INFORMATION GIVEN:
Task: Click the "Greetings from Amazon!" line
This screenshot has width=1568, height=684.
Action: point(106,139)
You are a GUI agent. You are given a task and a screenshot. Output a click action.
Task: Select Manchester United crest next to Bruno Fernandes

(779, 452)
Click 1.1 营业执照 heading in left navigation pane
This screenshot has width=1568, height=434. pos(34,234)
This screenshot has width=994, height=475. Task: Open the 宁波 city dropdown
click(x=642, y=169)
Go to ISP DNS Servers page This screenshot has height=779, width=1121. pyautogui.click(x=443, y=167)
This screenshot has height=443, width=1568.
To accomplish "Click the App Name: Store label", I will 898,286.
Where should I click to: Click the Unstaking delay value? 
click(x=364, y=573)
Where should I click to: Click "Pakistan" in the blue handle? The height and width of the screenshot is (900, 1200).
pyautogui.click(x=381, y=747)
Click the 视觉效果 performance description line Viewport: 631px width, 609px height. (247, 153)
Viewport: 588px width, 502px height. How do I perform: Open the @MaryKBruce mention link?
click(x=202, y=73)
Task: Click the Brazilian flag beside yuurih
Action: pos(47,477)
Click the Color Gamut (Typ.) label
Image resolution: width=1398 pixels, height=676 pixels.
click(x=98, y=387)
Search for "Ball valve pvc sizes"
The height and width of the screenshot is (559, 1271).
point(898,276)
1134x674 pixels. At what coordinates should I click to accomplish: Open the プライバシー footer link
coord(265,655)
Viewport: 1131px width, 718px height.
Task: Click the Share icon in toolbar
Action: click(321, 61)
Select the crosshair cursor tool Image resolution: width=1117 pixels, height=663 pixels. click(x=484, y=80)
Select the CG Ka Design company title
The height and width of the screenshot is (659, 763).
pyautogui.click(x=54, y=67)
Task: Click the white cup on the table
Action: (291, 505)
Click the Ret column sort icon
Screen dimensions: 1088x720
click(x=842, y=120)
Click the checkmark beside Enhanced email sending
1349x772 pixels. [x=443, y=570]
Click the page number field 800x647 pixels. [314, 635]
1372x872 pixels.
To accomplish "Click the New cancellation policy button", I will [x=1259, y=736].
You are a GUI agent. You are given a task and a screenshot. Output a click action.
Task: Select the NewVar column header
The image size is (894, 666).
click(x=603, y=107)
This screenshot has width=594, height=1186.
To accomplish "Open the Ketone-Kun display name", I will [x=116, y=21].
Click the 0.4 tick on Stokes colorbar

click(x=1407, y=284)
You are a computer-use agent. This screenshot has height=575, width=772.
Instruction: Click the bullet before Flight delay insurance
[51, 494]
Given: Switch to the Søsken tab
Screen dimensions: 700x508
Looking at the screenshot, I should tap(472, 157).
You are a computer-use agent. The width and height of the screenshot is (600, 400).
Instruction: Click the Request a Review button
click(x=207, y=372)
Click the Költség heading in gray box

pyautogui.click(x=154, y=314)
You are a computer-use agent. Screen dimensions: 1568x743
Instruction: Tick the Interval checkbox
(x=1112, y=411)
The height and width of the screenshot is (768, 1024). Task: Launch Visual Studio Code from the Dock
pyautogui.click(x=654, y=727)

ASSIGNED TASK:
Write out the material above exactly and in full.

TASK RESULT:
Task: Click the "Greetings from Amazon!" line
This screenshot has width=1568, height=684.
Action: point(106,139)
You are a GUI agent. You are given a task and a screenshot. Output a click action.
Task: Select Manchester United crest next to Bruno Fernandes

(779, 452)
Click 1.1 营业执照 heading in left navigation pane
This screenshot has width=1568, height=434. pos(34,234)
This screenshot has width=994, height=475. Task: Open the 宁波 city dropdown
click(x=642, y=169)
Go to ISP DNS Servers page This screenshot has height=779, width=1121. pyautogui.click(x=443, y=167)
This screenshot has height=443, width=1568.
To accomplish "Click the App Name: Store label", I will 898,286.
Where should I click to: Click the Unstaking delay value? 
click(x=364, y=573)
Where should I click to: Click "Pakistan" in the blue handle? The height and width of the screenshot is (900, 1200).
pyautogui.click(x=381, y=747)
Click the 视觉效果 performance description line Viewport: 631px width, 609px height. (247, 153)
Viewport: 588px width, 502px height. How do I perform: Open the @MaryKBruce mention link?
click(x=202, y=73)
Task: Click the Brazilian flag beside yuurih
Action: pos(47,477)
Click the Color Gamut (Typ.) label
Image resolution: width=1398 pixels, height=676 pixels.
click(x=98, y=387)
Search for "Ball valve pvc sizes"
The height and width of the screenshot is (559, 1271).
point(898,276)
1134x674 pixels. At what coordinates should I click to accomplish: Open the プライバシー footer link
coord(265,655)
Viewport: 1131px width, 718px height.
Task: Click the Share icon in toolbar
Action: click(321, 61)
Select the crosshair cursor tool Image resolution: width=1117 pixels, height=663 pixels. click(x=484, y=80)
Select the CG Ka Design company title
The height and width of the screenshot is (659, 763).
pyautogui.click(x=54, y=67)
Task: Click the white cup on the table
Action: (291, 505)
Click the Ret column sort icon
Screen dimensions: 1088x720
click(x=842, y=120)
Click the checkmark beside Enhanced email sending
1349x772 pixels. [x=443, y=570]
Click the page number field 800x647 pixels. [314, 635]
1372x872 pixels.
To accomplish "Click the New cancellation policy button", I will [x=1259, y=736].
You are a GUI agent. You are given a task and a screenshot. Output a click action.
Task: Select the NewVar column header
The image size is (894, 666).
click(x=603, y=107)
This screenshot has width=594, height=1186.
To accomplish "Open the Ketone-Kun display name", I will [x=116, y=21].
Click the 0.4 tick on Stokes colorbar

click(x=1407, y=284)
You are a computer-use agent. This screenshot has height=575, width=772.
Instruction: Click the bullet before Flight delay insurance
[51, 494]
Given: Switch to the Søsken tab
Screen dimensions: 700x508
Looking at the screenshot, I should tap(472, 157).
You are a computer-use agent. The width and height of the screenshot is (600, 400).
Instruction: Click the Request a Review button
click(x=207, y=372)
Click the Költség heading in gray box

pyautogui.click(x=154, y=314)
You are a computer-use agent. Screen dimensions: 1568x743
Instruction: Tick the Interval checkbox
(x=1112, y=411)
The height and width of the screenshot is (768, 1024). Task: Launch Visual Studio Code from the Dock
pyautogui.click(x=654, y=727)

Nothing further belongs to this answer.